Provided entries:
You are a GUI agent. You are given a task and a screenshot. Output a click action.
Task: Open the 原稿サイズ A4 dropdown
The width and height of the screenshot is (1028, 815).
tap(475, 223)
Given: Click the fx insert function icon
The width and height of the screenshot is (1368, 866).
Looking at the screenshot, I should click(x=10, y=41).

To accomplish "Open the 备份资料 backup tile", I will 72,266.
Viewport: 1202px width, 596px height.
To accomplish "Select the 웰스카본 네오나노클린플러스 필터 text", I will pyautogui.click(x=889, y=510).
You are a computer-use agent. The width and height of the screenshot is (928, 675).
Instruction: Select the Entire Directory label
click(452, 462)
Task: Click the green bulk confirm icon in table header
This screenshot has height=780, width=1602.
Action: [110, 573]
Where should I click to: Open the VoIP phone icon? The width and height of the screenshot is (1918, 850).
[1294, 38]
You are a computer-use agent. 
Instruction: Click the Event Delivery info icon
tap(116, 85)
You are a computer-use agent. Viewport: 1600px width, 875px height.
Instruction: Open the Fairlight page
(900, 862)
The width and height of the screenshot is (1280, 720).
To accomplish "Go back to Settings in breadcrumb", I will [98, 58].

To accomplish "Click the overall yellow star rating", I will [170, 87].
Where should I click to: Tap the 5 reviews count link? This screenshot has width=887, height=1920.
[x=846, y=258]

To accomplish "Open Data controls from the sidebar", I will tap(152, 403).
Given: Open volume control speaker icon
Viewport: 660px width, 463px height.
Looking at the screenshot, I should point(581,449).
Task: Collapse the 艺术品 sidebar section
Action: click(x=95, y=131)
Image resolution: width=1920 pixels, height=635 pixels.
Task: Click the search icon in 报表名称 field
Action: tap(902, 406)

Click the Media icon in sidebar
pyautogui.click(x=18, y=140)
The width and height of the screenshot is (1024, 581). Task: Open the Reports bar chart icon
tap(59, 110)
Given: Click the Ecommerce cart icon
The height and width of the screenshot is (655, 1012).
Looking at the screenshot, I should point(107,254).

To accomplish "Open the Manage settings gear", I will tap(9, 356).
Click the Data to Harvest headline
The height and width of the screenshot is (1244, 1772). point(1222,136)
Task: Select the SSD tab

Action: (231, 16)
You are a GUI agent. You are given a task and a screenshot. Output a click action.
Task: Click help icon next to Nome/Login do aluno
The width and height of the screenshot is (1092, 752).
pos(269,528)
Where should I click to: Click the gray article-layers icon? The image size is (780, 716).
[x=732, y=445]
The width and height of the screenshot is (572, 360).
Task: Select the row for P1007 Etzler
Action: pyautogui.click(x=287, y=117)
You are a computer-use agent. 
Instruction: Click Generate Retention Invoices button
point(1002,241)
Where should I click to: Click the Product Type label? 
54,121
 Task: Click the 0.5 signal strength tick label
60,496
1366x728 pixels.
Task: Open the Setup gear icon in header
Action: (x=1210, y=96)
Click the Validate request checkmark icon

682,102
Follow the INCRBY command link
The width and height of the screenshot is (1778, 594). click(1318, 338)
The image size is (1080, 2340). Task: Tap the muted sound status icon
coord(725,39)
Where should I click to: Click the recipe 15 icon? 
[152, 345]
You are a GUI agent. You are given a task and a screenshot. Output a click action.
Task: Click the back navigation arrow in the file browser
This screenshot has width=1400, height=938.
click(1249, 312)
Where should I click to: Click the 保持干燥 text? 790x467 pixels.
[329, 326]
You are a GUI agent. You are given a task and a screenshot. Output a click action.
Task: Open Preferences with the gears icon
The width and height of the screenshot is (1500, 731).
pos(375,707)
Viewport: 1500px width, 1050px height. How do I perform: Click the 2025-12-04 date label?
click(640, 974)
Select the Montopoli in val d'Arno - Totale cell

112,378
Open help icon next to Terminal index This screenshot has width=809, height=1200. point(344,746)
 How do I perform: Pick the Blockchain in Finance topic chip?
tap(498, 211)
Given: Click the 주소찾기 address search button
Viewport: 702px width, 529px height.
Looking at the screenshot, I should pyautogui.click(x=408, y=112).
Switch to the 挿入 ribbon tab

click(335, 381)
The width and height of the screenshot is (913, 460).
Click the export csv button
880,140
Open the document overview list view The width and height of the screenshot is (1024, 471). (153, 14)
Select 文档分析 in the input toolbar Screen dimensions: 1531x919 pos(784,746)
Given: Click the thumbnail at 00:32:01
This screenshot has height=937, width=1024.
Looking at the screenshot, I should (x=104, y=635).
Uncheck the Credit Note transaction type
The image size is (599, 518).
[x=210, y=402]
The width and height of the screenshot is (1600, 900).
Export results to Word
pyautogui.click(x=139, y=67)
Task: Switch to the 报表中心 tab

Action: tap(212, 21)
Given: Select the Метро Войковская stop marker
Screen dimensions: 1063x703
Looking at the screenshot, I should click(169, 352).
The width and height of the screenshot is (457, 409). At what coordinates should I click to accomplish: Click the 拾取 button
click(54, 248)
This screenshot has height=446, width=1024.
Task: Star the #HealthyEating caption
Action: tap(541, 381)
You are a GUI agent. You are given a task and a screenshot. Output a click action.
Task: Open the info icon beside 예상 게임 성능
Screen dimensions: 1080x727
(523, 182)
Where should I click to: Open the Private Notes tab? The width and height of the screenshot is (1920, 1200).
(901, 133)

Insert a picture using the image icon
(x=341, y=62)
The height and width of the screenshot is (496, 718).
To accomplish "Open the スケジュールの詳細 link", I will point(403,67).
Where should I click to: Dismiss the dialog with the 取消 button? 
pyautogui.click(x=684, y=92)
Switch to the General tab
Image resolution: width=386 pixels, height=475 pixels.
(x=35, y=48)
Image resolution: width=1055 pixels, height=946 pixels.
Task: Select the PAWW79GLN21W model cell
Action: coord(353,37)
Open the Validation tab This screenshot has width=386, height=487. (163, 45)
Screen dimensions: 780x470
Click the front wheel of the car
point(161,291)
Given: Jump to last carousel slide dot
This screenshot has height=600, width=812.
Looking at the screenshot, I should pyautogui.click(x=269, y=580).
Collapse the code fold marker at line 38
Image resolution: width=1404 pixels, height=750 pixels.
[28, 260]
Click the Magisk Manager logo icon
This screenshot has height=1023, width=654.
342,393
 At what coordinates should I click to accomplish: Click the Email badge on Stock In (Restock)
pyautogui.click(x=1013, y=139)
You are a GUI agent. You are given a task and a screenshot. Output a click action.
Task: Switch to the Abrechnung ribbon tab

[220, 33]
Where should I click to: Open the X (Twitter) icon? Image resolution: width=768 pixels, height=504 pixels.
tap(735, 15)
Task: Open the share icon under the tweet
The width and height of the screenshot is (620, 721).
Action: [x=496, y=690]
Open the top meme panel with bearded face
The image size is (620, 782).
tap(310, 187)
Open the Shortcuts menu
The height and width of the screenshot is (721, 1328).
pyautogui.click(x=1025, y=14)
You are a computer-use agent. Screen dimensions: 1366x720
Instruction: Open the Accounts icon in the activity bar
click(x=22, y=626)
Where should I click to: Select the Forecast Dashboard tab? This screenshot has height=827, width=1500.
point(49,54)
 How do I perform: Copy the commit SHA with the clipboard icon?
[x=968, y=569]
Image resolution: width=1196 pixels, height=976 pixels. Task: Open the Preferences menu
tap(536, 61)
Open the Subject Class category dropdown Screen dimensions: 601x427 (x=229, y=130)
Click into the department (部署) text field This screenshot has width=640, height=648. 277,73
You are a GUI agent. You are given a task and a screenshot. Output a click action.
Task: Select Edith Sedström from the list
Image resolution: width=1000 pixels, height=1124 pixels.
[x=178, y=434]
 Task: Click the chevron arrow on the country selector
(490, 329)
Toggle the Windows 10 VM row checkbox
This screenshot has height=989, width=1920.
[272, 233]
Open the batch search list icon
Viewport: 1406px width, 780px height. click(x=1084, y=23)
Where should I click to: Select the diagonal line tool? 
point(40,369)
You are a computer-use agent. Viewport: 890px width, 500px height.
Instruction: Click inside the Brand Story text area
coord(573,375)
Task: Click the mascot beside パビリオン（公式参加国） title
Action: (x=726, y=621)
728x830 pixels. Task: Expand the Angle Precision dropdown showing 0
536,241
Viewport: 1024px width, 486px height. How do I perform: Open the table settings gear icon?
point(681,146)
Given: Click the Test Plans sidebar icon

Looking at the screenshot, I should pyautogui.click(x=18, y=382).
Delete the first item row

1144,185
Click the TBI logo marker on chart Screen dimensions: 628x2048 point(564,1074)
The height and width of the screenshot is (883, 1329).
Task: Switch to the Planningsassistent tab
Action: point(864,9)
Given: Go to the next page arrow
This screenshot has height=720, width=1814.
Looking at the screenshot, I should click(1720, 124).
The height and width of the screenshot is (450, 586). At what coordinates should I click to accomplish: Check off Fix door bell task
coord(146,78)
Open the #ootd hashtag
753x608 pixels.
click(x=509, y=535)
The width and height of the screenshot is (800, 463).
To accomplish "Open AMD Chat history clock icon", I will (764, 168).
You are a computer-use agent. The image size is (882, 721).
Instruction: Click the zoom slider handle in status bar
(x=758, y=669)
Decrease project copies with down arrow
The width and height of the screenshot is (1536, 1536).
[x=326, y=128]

Work item:
Repeat exactly the lines of the material above, taking the first line, the line with "Given: Open volume control speaker icon", and every line between them.

Exercise solution:
You are a GUI agent. You are given a task and a screenshot. Output a click action.
Task: Open the 原稿サイズ A4 dropdown
The width and height of the screenshot is (1028, 815).
tap(475, 223)
Given: Click the fx insert function icon
The width and height of the screenshot is (1368, 866).
Looking at the screenshot, I should click(x=10, y=41).

To accomplish "Open the 备份资料 backup tile", I will 72,266.
Viewport: 1202px width, 596px height.
To accomplish "Select the 웰스카본 네오나노클린플러스 필터 text", I will pyautogui.click(x=889, y=510).
You are a computer-use agent. The width and height of the screenshot is (928, 675).
Instruction: Select the Entire Directory label
click(452, 462)
Task: Click the green bulk confirm icon in table header
This screenshot has height=780, width=1602.
Action: [110, 573]
Where should I click to: Open the VoIP phone icon? The width and height of the screenshot is (1918, 850).
[1294, 38]
You are a computer-use agent. 
Instruction: Click the Event Delivery info icon
tap(116, 85)
You are a computer-use agent. Viewport: 1600px width, 875px height.
Instruction: Open the Fairlight page
(900, 862)
The width and height of the screenshot is (1280, 720).
To accomplish "Go back to Settings in breadcrumb", I will [98, 58].

To accomplish "Click the overall yellow star rating", I will [170, 87].
Where should I click to: Tap the 5 reviews count link? This screenshot has width=887, height=1920.
[x=846, y=258]

To accomplish "Open Data controls from the sidebar", I will tap(152, 403).
Given: Open volume control speaker icon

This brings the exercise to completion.